In the material below, identify each line bearing the word "computer". Reproduce those lines.
━━━━━ Supplied data
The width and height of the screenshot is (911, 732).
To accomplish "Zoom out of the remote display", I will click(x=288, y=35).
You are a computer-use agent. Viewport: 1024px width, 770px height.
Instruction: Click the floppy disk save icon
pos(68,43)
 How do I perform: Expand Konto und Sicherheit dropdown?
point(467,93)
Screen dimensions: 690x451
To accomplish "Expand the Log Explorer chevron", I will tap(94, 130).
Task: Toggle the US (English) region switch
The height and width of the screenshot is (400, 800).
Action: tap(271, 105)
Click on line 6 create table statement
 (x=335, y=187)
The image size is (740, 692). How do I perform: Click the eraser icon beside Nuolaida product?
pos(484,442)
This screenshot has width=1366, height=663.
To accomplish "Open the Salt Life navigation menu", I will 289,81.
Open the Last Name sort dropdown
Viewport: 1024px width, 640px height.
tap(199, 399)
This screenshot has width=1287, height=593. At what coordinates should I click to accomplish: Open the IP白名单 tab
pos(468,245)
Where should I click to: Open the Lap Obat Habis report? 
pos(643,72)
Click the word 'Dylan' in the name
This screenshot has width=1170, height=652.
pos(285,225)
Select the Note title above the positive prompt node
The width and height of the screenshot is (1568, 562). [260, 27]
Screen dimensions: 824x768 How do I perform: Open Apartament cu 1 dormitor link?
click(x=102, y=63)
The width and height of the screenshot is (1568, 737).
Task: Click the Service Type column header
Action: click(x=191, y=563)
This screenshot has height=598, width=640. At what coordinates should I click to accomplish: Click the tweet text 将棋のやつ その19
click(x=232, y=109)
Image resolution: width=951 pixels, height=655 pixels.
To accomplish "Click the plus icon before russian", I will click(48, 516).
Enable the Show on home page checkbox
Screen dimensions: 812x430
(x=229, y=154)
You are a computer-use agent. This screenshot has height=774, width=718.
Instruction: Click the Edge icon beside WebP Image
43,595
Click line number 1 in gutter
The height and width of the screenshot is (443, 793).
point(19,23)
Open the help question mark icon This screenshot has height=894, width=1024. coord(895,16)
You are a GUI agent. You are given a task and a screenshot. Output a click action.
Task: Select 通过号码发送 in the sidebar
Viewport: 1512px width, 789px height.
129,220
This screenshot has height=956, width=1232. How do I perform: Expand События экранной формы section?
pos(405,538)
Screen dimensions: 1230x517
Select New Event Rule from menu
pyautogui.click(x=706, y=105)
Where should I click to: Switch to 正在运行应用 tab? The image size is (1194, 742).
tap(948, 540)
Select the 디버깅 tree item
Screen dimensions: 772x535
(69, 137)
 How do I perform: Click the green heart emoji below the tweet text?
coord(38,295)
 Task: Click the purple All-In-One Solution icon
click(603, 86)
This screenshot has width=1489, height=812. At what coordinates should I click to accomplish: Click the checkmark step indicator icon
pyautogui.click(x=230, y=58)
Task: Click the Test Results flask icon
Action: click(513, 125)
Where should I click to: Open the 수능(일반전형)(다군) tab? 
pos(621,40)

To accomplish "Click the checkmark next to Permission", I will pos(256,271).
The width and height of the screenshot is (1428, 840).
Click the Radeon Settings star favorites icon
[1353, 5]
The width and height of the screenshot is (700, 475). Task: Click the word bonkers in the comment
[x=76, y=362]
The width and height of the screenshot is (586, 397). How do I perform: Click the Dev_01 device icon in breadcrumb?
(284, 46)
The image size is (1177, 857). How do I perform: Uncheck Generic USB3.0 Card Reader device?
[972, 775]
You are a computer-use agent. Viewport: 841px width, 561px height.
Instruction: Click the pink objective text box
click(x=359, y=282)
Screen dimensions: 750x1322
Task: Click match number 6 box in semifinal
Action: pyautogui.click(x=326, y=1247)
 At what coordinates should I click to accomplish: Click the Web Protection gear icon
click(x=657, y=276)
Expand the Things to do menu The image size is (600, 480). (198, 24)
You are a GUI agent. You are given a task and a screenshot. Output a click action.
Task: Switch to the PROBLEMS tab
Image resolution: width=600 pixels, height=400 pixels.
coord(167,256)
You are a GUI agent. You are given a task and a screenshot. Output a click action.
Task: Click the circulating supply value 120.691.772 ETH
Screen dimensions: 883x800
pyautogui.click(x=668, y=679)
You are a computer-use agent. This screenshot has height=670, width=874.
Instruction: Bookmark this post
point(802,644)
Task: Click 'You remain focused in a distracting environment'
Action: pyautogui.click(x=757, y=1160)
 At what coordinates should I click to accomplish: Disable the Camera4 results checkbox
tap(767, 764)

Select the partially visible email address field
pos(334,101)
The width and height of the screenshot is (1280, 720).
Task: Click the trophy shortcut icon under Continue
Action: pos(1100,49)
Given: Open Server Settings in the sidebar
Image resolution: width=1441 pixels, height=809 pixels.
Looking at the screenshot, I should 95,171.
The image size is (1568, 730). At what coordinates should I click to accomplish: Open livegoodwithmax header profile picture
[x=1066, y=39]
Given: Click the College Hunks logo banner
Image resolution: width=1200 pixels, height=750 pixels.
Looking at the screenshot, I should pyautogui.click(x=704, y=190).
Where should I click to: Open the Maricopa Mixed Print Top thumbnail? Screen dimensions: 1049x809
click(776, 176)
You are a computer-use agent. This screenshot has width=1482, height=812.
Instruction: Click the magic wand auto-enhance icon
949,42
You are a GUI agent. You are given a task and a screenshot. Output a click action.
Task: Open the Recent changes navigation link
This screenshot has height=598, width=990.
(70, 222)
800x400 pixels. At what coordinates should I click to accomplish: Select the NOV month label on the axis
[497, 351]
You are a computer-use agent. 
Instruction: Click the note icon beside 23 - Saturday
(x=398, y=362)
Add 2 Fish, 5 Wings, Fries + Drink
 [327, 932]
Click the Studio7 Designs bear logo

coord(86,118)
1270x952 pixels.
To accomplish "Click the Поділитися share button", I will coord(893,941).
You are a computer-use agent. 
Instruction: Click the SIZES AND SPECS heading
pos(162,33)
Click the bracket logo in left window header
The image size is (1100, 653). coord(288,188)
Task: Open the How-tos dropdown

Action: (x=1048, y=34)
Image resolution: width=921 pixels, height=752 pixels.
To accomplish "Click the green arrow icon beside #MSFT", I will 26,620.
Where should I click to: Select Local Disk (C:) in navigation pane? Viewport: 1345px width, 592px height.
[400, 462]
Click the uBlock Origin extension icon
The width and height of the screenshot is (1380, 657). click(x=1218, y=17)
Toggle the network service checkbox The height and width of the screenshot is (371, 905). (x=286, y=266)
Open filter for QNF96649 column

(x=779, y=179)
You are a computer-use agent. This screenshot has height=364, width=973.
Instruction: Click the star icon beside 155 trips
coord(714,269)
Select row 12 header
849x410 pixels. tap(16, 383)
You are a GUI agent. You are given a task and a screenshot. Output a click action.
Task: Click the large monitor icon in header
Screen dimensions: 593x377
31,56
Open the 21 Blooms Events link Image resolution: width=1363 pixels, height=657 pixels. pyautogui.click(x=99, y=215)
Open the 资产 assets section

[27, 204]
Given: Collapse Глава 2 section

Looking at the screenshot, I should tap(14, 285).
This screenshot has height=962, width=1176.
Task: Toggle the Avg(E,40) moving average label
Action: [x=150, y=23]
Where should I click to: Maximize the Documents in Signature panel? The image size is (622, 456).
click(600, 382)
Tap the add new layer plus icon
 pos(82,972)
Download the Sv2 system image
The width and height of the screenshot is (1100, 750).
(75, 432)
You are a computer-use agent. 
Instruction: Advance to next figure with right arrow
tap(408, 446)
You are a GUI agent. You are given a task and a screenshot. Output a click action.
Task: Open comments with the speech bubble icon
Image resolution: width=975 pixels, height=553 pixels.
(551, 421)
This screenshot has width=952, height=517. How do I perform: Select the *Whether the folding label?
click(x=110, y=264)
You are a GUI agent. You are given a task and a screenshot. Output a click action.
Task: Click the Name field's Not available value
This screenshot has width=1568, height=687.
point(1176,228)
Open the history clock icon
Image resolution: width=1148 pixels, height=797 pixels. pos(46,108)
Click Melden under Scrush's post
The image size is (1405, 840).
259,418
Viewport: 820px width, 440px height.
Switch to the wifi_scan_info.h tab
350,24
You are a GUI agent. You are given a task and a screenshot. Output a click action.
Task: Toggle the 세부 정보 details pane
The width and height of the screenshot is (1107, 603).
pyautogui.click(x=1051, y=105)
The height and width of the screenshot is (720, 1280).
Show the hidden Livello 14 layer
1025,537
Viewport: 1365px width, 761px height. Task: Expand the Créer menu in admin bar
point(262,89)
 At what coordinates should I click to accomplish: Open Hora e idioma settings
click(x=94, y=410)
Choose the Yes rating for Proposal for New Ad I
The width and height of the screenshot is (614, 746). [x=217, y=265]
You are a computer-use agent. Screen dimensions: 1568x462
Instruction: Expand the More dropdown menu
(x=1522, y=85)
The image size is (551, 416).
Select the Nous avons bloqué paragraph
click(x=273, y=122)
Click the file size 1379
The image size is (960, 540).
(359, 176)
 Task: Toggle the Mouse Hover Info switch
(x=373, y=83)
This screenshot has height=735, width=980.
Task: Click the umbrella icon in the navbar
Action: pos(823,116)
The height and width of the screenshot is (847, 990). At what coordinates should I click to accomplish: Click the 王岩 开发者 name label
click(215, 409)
━━━━━━━━━━
Written answer>
You are a computer-use agent. Viewport: 1024px width, 770px height.
You are a computer-use agent. This screenshot has height=774, width=718.
You are a computer-use agent. Viewport: 841px width, 561px height.
You are a computer-use agent. This screenshot has height=670, width=874.
You are a computer-use agent. This screenshot has width=1482, height=812.
You are a computer-use agent. 
You are a computer-use agent. 
You are a computer-use agent. This screenshot has height=364, width=973.
You are a computer-use agent. 
You are a computer-use agent. Screen dimensions: 1568x462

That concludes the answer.